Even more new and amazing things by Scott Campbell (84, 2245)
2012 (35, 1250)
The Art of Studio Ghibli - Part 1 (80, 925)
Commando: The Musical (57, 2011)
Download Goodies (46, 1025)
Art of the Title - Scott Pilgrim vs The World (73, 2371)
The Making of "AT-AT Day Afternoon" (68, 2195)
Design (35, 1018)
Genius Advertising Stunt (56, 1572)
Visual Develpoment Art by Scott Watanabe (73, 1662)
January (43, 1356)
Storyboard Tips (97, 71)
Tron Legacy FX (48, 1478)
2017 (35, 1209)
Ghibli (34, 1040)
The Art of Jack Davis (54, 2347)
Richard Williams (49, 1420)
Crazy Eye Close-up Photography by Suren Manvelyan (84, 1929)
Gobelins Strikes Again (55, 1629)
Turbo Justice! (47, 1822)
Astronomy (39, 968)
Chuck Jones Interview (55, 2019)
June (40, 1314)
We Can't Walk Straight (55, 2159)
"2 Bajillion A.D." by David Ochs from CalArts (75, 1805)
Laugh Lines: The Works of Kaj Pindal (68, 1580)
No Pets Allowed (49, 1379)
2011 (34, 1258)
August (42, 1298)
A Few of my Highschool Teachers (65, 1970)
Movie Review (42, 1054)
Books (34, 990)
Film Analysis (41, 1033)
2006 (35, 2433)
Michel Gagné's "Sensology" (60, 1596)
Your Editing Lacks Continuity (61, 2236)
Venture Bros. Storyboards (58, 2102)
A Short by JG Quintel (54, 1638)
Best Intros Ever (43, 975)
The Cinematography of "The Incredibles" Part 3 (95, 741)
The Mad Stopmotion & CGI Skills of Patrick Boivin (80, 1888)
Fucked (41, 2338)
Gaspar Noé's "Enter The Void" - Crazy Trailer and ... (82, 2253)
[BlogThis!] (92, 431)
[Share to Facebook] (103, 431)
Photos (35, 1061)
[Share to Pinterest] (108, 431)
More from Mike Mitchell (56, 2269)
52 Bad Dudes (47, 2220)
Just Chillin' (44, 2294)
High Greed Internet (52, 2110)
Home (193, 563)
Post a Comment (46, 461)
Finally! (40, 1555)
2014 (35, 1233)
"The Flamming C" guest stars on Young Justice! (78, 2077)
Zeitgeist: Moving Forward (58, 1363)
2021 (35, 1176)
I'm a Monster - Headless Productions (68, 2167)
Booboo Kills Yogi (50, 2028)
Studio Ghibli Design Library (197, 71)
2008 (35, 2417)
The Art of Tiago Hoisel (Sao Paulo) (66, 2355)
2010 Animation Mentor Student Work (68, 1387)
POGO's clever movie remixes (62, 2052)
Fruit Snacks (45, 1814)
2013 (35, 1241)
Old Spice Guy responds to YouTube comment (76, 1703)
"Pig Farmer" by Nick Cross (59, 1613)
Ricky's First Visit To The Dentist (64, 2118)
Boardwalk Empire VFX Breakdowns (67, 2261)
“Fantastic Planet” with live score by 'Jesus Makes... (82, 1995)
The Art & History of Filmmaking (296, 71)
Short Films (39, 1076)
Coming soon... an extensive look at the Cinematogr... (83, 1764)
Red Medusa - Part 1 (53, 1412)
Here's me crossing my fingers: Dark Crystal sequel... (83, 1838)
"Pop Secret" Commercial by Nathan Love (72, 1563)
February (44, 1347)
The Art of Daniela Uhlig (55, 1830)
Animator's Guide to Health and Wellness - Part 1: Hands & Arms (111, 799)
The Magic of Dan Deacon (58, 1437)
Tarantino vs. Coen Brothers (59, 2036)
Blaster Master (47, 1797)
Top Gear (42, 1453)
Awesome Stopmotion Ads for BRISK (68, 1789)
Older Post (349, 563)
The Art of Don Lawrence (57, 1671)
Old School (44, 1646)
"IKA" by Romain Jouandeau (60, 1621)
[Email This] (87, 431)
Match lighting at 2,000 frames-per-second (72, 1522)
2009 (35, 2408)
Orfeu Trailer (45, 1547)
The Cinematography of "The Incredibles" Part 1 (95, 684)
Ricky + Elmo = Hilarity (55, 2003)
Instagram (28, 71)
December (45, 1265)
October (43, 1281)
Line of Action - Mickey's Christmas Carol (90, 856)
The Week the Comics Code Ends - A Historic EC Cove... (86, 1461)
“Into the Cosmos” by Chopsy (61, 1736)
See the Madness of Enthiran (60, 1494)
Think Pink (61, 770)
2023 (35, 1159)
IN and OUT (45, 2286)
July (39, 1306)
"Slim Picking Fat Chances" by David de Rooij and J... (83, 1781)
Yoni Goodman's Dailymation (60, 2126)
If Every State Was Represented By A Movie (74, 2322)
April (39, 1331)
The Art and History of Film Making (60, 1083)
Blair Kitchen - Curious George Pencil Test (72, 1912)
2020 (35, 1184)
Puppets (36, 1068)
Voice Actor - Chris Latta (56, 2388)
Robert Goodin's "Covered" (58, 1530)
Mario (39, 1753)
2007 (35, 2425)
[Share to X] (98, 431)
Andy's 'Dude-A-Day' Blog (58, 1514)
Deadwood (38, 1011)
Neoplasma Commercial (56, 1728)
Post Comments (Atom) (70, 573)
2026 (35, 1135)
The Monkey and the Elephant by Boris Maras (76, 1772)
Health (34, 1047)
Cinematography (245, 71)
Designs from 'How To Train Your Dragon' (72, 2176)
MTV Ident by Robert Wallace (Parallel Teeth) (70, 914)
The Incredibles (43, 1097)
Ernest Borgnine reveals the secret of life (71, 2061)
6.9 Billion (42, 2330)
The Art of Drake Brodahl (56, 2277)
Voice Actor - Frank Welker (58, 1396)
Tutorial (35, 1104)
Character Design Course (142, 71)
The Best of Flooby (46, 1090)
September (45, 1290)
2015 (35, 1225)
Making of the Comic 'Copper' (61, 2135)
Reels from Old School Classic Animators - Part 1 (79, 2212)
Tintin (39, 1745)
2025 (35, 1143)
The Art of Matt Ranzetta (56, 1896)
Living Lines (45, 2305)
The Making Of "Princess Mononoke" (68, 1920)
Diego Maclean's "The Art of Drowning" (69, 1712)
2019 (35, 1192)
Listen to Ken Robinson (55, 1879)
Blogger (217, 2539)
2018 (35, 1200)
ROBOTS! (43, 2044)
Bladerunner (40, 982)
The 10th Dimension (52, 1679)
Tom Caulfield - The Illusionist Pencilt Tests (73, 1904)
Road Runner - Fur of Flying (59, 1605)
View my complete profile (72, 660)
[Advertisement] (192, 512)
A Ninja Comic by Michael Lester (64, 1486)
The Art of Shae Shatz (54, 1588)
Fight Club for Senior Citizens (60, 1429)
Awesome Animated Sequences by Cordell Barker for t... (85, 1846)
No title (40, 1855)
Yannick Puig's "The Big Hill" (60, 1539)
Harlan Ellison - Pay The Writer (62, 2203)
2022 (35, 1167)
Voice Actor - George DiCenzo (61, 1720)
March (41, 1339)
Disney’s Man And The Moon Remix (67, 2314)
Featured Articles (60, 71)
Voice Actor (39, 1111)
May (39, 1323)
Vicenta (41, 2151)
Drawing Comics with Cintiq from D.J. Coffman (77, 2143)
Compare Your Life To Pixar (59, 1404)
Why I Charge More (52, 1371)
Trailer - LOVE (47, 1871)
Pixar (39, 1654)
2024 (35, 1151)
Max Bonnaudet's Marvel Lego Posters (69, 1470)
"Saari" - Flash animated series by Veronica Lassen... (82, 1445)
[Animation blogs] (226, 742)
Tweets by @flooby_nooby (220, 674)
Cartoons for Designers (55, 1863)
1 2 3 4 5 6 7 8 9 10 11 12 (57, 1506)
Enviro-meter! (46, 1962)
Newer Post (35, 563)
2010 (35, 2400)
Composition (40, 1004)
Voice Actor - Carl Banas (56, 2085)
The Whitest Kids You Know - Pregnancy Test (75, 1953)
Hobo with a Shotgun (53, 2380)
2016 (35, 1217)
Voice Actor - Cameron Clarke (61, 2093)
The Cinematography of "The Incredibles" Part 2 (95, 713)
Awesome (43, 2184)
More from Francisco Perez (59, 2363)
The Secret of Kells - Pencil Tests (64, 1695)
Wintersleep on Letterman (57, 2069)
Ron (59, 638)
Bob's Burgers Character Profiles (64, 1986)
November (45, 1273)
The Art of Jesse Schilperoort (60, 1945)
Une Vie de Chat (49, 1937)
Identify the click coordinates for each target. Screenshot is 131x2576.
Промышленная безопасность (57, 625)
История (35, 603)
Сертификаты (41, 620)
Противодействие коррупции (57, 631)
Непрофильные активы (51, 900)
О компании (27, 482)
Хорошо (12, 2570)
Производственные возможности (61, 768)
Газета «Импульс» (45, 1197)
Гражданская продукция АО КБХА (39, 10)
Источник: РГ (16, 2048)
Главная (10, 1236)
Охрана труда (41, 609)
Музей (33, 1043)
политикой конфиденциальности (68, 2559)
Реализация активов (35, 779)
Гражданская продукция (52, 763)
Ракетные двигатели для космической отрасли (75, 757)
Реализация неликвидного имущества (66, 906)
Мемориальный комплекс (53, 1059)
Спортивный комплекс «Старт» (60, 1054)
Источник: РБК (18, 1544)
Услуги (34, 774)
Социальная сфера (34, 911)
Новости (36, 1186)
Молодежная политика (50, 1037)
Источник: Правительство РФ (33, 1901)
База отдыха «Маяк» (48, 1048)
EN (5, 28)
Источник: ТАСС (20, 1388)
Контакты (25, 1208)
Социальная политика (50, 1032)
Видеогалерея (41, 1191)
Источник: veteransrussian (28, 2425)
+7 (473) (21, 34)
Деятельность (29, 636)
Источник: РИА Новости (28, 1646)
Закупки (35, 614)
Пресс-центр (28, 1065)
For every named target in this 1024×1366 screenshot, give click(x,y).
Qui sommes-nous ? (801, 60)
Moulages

Your instructions: In the listing above, find the line containing "2024 (35, 1151)" and the line containing "The Secret of Kells - Pencil Tests (64, 1695)", then quote both, plus every line between them, exactly as written.

Exercise solution:
2024 (35, 1151)
Max Bonnaudet's Marvel Lego Posters (69, 1470)
"Saari" - Flash animated series by Veronica Lassen... (82, 1445)
[Animation blogs] (226, 742)
Tweets by @flooby_nooby (220, 674)
Cartoons for Designers (55, 1863)
1 2 3 4 5 6 7 8 9 10 11 12 (57, 1506)
Enviro-meter! (46, 1962)
Newer Post (35, 563)
2010 (35, 2400)
Composition (40, 1004)
Voice Actor - Carl Banas (56, 2085)
The Whitest Kids You Know - Pregnancy Test (75, 1953)
Hobo with a Shotgun (53, 2380)
2016 (35, 1217)
Voice Actor - Cameron Clarke (61, 2093)
The Cinematography of "The Incredibles" Part 2 (95, 713)
Awesome (43, 2184)
More from Francisco Perez (59, 2363)
The Secret of Kells - Pencil Tests (64, 1695)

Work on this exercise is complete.